Extremely generally speaking, I think women tend to be more “people people” and men more “things people”. Women listen in a convo to get how the other person is feeling and how they view things, so they can relate and say comparable things and there can be a meeting of the minds. Men listen to analyze what’s being said, to get the concept that’s coming out of the person’s mouth without so much regard about the person’s psychological status.
A woman's more likely to say "I understand! I know just where you're coming from!" where a man maybe more likely to say "Well, here's my advice on what I'd do about that".

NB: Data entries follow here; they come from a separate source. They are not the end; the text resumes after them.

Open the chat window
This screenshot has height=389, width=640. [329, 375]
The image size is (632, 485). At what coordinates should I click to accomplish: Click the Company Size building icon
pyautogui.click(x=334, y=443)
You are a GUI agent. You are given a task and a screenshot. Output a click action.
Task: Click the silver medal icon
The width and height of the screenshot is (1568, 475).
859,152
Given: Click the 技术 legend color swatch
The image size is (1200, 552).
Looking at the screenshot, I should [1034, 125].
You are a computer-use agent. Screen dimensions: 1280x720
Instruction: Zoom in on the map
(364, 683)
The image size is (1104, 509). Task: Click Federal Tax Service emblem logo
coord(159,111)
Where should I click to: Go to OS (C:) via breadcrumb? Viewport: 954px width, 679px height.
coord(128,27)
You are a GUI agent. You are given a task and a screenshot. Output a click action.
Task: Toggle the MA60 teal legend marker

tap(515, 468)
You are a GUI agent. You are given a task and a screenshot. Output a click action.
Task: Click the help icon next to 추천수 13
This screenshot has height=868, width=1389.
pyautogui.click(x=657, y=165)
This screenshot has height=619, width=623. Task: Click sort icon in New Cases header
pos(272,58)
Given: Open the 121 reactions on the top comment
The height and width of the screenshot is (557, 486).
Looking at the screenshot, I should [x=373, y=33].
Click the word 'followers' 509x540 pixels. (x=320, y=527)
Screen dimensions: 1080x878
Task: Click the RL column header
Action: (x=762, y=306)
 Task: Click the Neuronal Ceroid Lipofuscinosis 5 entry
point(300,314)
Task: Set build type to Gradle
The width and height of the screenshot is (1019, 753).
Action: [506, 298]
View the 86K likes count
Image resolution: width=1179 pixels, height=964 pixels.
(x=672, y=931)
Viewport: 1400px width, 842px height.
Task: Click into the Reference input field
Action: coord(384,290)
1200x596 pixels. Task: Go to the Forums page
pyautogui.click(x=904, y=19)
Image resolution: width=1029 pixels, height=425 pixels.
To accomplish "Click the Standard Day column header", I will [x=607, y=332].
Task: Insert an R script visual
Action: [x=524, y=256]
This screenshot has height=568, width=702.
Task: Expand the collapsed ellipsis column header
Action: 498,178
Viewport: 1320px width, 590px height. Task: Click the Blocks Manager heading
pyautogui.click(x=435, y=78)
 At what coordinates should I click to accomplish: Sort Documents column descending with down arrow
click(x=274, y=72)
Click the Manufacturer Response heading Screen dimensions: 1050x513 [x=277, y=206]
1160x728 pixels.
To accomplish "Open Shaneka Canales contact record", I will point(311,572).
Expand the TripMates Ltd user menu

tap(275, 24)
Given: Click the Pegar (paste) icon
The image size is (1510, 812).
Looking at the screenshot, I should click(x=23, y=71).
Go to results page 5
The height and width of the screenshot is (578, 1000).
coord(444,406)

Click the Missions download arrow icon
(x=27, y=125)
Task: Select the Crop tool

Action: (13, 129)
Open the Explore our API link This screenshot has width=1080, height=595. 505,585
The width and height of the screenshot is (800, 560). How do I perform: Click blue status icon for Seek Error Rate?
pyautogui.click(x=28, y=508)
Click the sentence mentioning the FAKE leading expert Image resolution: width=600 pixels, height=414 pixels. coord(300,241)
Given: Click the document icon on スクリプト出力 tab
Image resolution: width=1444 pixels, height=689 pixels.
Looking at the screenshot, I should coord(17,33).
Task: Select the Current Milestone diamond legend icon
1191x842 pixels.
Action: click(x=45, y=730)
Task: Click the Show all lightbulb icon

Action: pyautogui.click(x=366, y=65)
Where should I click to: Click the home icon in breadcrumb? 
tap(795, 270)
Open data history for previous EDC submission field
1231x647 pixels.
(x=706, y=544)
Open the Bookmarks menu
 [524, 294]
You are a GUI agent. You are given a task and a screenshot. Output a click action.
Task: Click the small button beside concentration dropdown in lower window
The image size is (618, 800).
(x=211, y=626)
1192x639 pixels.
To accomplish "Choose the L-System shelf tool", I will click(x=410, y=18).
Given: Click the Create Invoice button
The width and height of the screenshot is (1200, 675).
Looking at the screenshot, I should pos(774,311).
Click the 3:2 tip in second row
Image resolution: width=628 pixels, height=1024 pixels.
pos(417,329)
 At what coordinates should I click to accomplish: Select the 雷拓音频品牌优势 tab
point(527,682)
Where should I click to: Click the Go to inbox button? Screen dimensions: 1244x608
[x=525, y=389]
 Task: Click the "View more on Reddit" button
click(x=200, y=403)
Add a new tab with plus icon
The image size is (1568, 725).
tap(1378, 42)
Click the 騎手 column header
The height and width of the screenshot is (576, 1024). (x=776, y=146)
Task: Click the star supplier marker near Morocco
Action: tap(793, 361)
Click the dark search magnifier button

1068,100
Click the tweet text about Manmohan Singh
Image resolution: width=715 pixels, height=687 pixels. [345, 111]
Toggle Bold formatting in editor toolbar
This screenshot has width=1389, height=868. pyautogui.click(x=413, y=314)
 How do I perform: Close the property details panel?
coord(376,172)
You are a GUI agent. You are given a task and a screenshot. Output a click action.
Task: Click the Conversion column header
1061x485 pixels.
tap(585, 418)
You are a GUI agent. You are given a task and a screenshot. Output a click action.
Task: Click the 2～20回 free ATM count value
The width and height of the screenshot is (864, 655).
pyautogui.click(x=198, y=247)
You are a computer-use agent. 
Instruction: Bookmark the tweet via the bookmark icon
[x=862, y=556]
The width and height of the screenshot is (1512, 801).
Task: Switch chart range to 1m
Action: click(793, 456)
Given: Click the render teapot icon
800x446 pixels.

I figured while in my first anthropology classes, before I was aware of evolutionary psychology (there were no classes in it at the time), that if you know how people would have to be to survive as hunter-gatherers then you know how people basically still are now. Women don’t roam the savanna stalking a prey, they stay in a group and need to be in constant verbal contact with one another, and feel how the others feel in order to keep things cordial. You see it today in a group of 3 or 4 woman carrying on two conversations between each other at the exact same time, any one of them able to switch instantly from the one convo into the other one and then back. (Among the most mind-blowing things I’ve ever seen!)
Guys might go hours without talking, and they probably have a less strong impulse to be texting with friends while alone (like, for example, while driving a car). Their convos may be a bit less spontaneous and less nuanced to account for feelings (I've always admired how diplomatically women speak without it seeming 'studied' at all), and nonverbal cues work when words seem needless and they tend to plan in advance what they’re going to say and what direction they think things should go. There’s often an aim beyond just a “meeting of the minds”.